For the “invalid rule from UI” as per description of this issue, the fix https://github.com/openhab/openhab-core/compare/main...mhilbush:ui-dsl-mem-fix2 seems to be just the right thing to do. Clearly the created resources leak and must be deleted. I have tested it locally and it definitely looks fixed by that change.

So @mhilbush, not to steal you your credit for the fix, may I ask you to create a PR with that?

If you both feel that there are other leaks for valid rules, I’d suggest to open a new issue with a new description for that.

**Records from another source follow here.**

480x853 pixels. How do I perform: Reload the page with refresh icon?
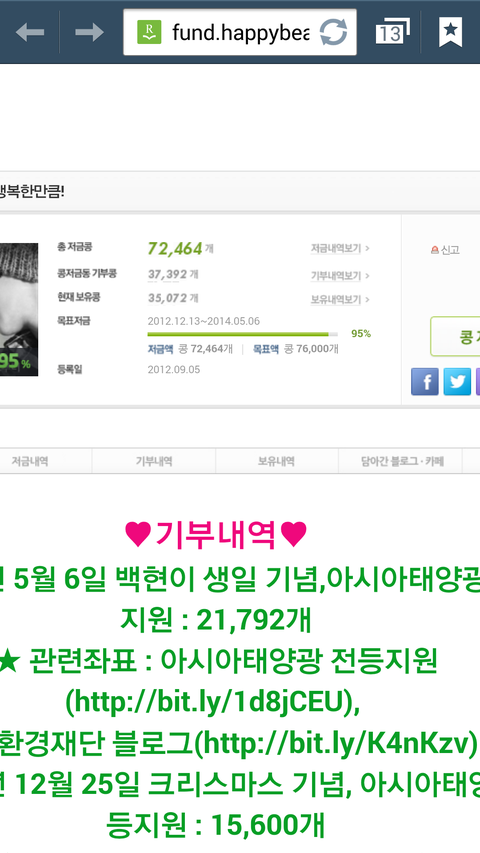(333, 32)
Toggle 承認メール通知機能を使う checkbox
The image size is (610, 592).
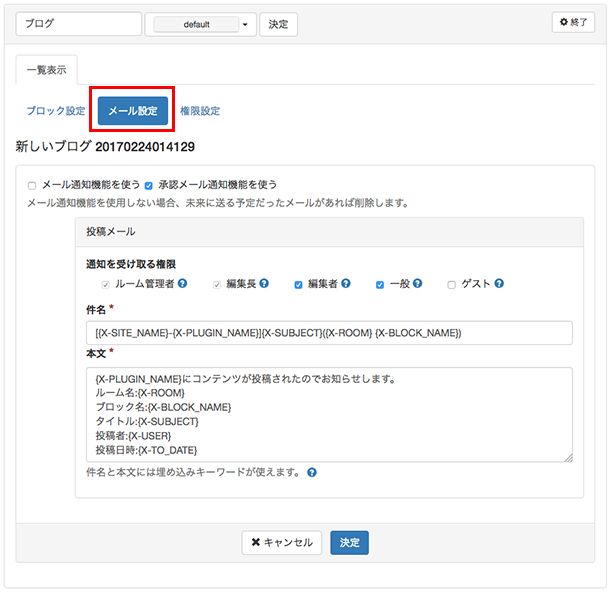148,185
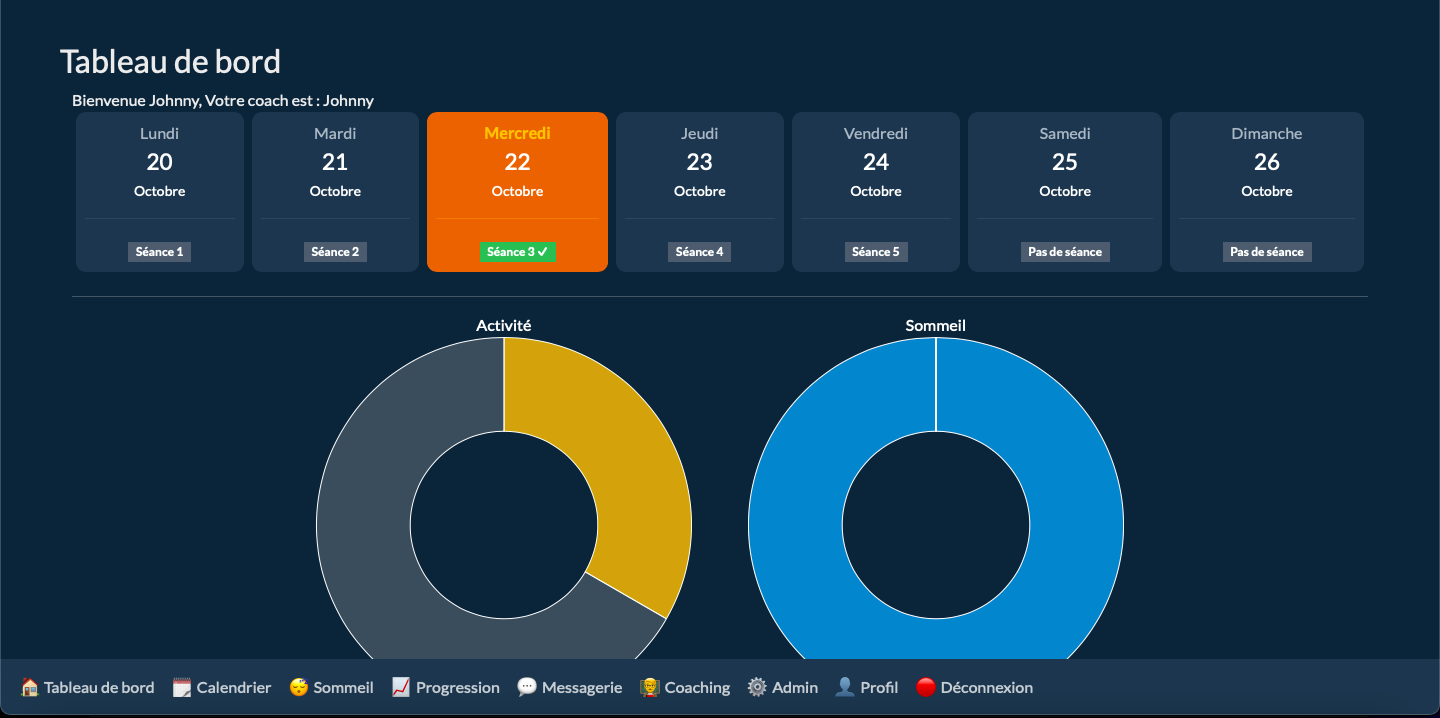Viewport: 1440px width, 718px height.
Task: Click the red Déconnexion circle icon
Action: 926,687
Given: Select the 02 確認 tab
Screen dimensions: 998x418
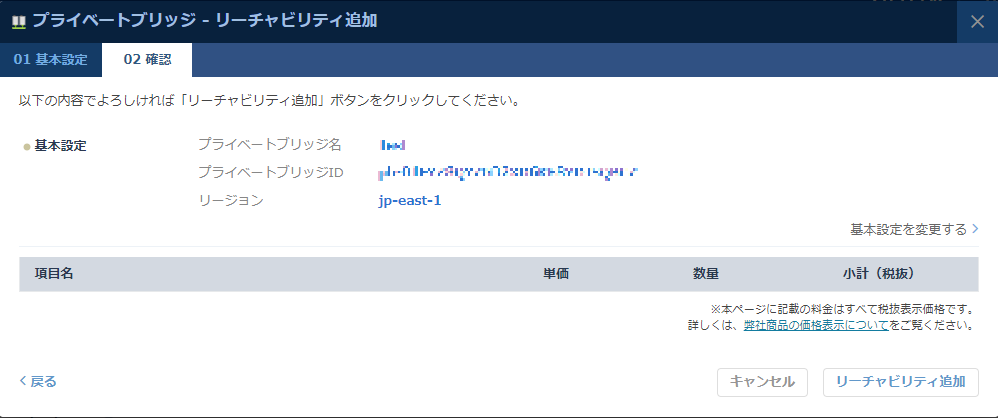Looking at the screenshot, I should tap(147, 60).
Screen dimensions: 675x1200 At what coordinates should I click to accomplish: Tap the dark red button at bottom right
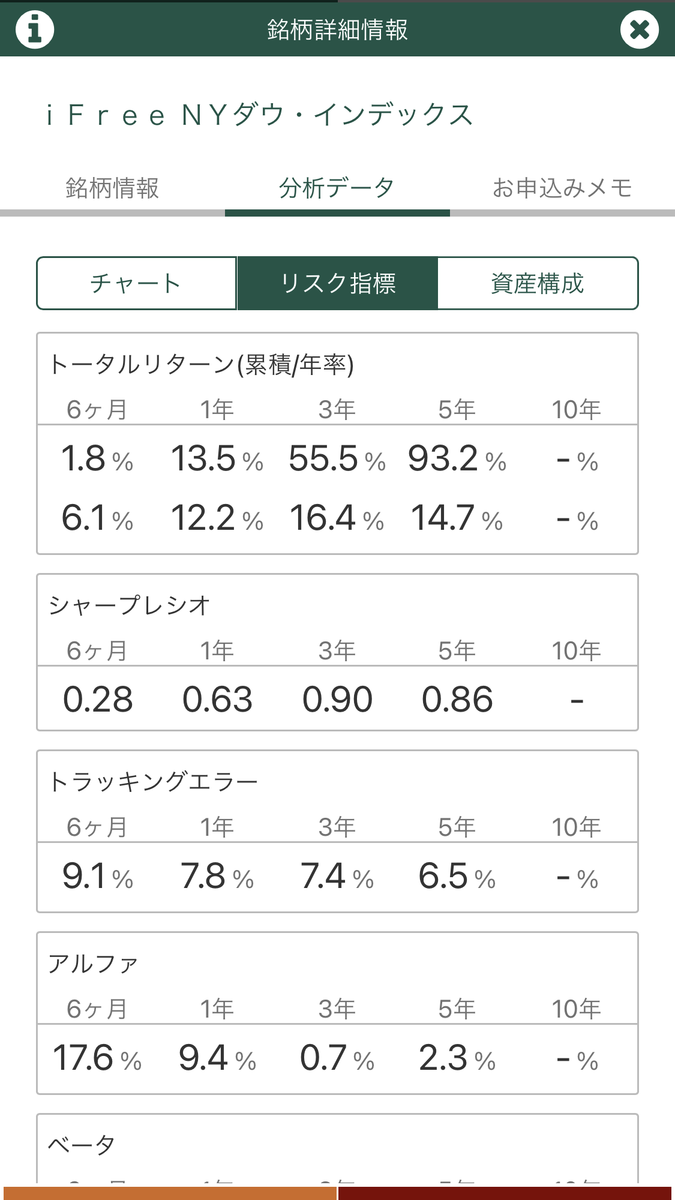pos(506,1192)
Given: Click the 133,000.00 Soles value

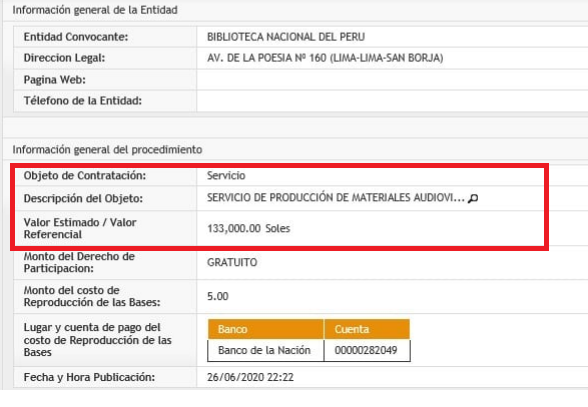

I think there’s still a memory leak even for valid rules. Every time a rule is saved or disabled/enabled, I believe memory will be lost.

I’ll defer to y’all here on the cause of the issue. I’ll still submit a PR for the context memort issue “because it was found and there’s no reason not to fix it”.

@morph166955 I haven’t had a chance to try your jar yet.

However, I believe the problem is in the call to parseScriptIntoXTextEObject, specifically the reuse of the resource set using the getResourceSet method here.

https://github.com/openhab/openhab-core/blob/main/bundles/org.openhab.core.model.script.runtime/src/org/openhab/core/model/script/runtime/internal/engine/ScriptEngineImpl.java#L126

It appears to me that the resource set will grow on every call to parseScriptIntoXTextEObject. The problem was masked when the parsed rule was cached. However, the cached rule only applies to valid rules. An invalid rule will result in a call to parseScriptIntoXTextEObject on every invocation of the rule, which is why we see the memory grow only for invalid rules. I believe that if you back out that caching commit, memory will grow continuously, even with a valid rule.

@kaikreuzer WDYT?

So I think I see the problem, I’m just not sure how to fix it. When you create a rule in the UI no context is created for it. I’m going to keep going through the code to see how contexts are created when text rules are added to see if I can add something to create a context if one doesn’t exist. I “think” that the fact that no context exists is causing the parsing attempt to be stored somewhere and every time the rule fires it attempts to parse and it just spins out of control eventually. Option B is to figure out how to dispose of it properly when it fails.